For Immediate Release

Contact: Diane Farsetta or John Stauber, 608-260-9713

Center for Media and Democracy Commends FCC Investigation of Fake TV News

(Madison, WI 8/14/06) Diane Farsetta, senior researcher with the non-profit watchdog group Center for Media and Democracy, released the following statement regarding the announcement by the Federal Communications Commission of its investigation of the fake TV news scandal documented by CMD. The FCC investigation was requested in a formal complaint filed in April 2006, by CMD and the media reform group Free Press. Diane Farsetta is the co-author of the report that triggered the FCC investigation, "Fake TV News: Widespread and Undisclosed."

With its investigation into every television station named in our April 2006 report "Fake TV News," the FCC is signaling that it takes the undisclosed use of video news releases (VNRs) seriously. The FCC should be highly commended, since VNRs deceive the public by disguising corporate ads or government propaganda as "news."

Our ongoing research indicates that TV stations will not disclose VNRs, unless and until the FCC takes action. We hope that its investigation will lead the FCC not only to sanction known offenders, but also to strengthen disclosure requirements for fake news.

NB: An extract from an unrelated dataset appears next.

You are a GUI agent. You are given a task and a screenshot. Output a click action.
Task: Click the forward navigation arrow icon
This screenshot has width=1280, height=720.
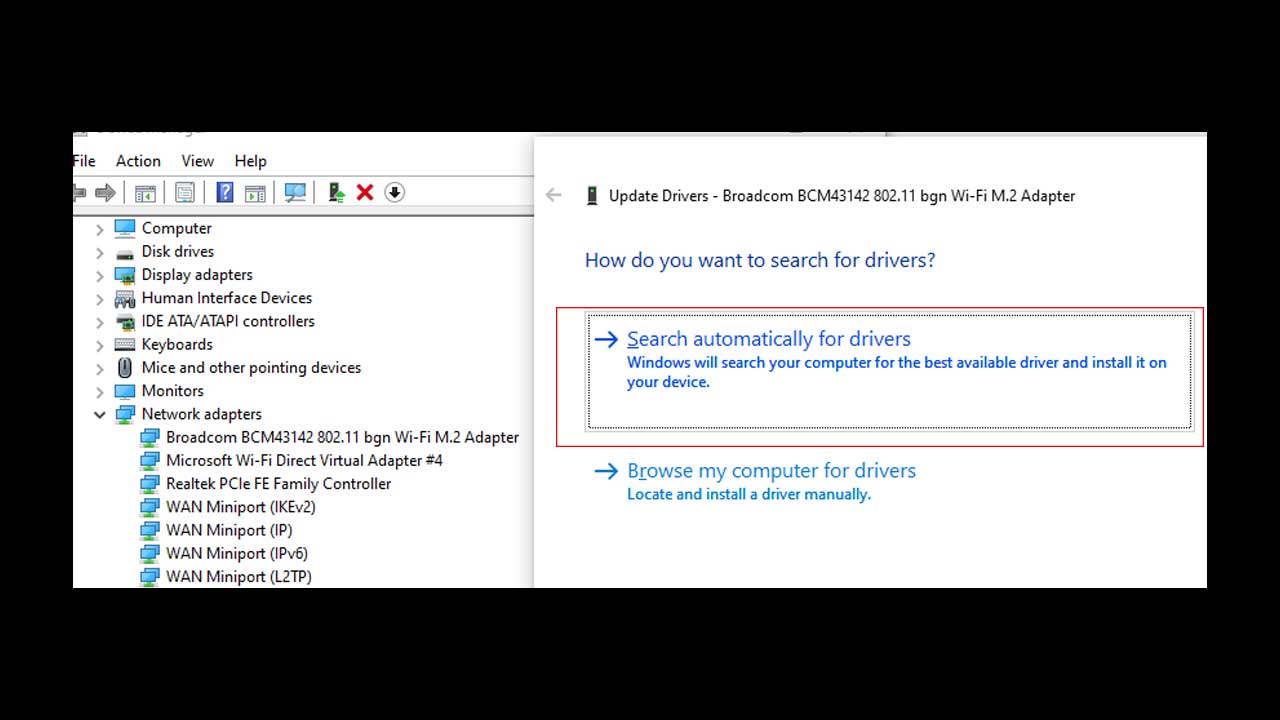(106, 192)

Below is the text of the August 14, 2006, news release from the Federal Communications Commission:


August 14, 2006


Adelstein Committed to Full and Thorough Investigation

Washington, D.C. – The Federal Communications Commission (FCC) has issued 42 Letters of Inquiry to 77 broadcast licensees to determine whether the source of video news releases (VNR) was properly disclosed during news broadcasts. In response to this unprecedented probe, Commissioner Adelstein releases the following statement:

I’m pleased that the Commission has issued these letters of inquiry. We need a full and thorough investigation to learn all of the facts surrounding the undisclosed broadcast of what appears to be commercial material, and prosecute any violations to the full extent of the law.

The public is misled by individuals who present themselves to be independent, unbiased experts or reporters, but are actually shills promoting a prepackaged corporate agenda. The public has a legal right to know who seeks to persuade them so they can make up their own minds about the credibility of the information presented. Shoddy practices make it difficult for viewers to tell the difference between news and propaganda.

On April 13th, 2005 the Commission unanimously adopted, on a bipartisan basis, a Public Notice (PN) reminding the media of its responsibilities. The PN said: “…..whenever broadcast stations and cable operators air VNRs, licensees and operators generally must clearly disclose to members of their audience the nature, source and sponsorship of the material that they are viewing.” The Commission said that it would “take appropriate enforcement action against entities that do not comply with these rules.”

If the Commission determines after investigation that a licensee has violated sponsorship identification rules, the FCC may impose monetary fines of up to $32,500 per violation, and initiate license revocation proceedings against licensees. Section 507 of the Communications Act establishes civil and criminal penalties for violation of disclosure requirements, with the possibility of a fine of up to $10,000 and as much as a year of imprisonment.